5

BACKGROUND:

I'm trying to learn algorithms and java. Running a grid of 320x320, 100 trials runs about 5 times faster than a non-recursive Quick-Union implementation. However, beyond above a grid of about 400x400 (160,000 sites), I have stack overflow errors.

I understand that java is not optimized for tail-recursion (let alone non-tail recursion). However, I suppose there to be times when a recursive algorithm could be chosen over a non-recursive version because it can run faster and just as safe.

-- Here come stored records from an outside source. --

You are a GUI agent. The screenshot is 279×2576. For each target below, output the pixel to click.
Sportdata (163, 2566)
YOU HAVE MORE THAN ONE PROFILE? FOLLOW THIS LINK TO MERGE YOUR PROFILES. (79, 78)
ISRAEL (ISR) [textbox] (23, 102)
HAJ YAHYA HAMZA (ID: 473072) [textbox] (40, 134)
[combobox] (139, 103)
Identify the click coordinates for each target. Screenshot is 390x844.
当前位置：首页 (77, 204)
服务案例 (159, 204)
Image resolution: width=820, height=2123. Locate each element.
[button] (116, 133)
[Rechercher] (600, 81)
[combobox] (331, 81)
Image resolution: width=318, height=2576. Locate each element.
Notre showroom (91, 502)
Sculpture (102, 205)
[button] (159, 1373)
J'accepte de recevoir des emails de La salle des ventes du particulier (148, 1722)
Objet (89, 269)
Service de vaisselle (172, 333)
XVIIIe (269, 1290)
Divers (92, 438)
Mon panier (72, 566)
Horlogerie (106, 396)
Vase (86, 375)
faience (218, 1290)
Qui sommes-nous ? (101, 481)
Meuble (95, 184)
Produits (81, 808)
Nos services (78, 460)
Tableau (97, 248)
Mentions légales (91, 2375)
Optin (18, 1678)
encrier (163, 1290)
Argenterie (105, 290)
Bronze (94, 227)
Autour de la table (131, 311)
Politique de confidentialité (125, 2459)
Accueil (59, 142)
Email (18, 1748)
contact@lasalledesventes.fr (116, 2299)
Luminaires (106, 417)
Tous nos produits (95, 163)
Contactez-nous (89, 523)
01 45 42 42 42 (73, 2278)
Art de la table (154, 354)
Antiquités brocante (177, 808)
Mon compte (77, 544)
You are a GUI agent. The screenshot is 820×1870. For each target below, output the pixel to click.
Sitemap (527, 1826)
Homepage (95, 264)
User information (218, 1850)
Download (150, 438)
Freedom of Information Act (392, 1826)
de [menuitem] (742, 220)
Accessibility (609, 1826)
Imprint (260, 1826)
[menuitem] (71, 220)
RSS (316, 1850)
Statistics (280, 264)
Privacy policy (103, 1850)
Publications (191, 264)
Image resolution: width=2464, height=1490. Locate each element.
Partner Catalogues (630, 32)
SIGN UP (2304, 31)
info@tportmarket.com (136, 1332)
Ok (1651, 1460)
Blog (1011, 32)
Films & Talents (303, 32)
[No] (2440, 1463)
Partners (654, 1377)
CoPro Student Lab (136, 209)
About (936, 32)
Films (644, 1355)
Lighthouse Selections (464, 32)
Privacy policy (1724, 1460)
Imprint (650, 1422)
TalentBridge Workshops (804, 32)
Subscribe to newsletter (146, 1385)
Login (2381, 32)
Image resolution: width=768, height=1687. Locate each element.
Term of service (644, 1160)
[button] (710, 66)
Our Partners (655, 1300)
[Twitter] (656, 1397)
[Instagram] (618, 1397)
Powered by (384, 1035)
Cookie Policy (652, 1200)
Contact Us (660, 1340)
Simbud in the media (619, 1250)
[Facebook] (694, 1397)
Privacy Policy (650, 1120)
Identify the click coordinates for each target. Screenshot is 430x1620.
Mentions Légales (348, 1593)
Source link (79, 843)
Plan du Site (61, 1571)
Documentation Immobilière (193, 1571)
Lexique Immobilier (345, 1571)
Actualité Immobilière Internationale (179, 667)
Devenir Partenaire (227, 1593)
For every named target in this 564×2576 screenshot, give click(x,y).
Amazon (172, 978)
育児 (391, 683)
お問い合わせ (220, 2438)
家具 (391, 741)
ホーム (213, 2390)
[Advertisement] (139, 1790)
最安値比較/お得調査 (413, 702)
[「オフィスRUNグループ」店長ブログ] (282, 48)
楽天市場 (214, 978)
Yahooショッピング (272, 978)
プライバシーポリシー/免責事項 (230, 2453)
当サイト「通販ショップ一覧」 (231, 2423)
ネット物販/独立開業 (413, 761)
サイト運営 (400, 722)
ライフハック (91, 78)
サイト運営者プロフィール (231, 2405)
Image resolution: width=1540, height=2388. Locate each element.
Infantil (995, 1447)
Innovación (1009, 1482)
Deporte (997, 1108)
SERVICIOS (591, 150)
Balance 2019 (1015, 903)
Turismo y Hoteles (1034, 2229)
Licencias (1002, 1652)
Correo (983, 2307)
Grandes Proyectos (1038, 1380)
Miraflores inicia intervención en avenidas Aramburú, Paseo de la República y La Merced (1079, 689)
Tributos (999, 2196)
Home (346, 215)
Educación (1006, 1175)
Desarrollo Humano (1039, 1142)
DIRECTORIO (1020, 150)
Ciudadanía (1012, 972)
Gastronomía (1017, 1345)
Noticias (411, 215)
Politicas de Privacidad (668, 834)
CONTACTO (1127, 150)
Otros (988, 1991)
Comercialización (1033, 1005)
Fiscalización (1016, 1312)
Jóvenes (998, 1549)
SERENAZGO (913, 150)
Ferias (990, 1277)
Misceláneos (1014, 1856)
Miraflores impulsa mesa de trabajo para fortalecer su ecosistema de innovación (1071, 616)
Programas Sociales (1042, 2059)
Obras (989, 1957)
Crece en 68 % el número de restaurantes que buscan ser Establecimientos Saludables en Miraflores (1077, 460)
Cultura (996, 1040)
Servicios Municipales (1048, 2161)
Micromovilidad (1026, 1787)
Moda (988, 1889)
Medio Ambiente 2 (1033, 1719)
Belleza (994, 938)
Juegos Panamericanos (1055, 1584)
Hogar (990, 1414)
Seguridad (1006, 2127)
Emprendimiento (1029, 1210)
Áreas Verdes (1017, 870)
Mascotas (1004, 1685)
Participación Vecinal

Please keep in mind I'm just learning this stuff, and my code may not be optimal. However, I'm including it to better understand my question.

THE QUESTION

What is the process to evaluate when a recursive algorithm can safely be used in a java application (given that it runs faster than a non-recursive alternative)?

STATS ON RECURSIVE VERSUS UNION-FIND IMPLEMENTATION

(note: The 2x Ratio is simply the previous current run-time divided by the previous run-time)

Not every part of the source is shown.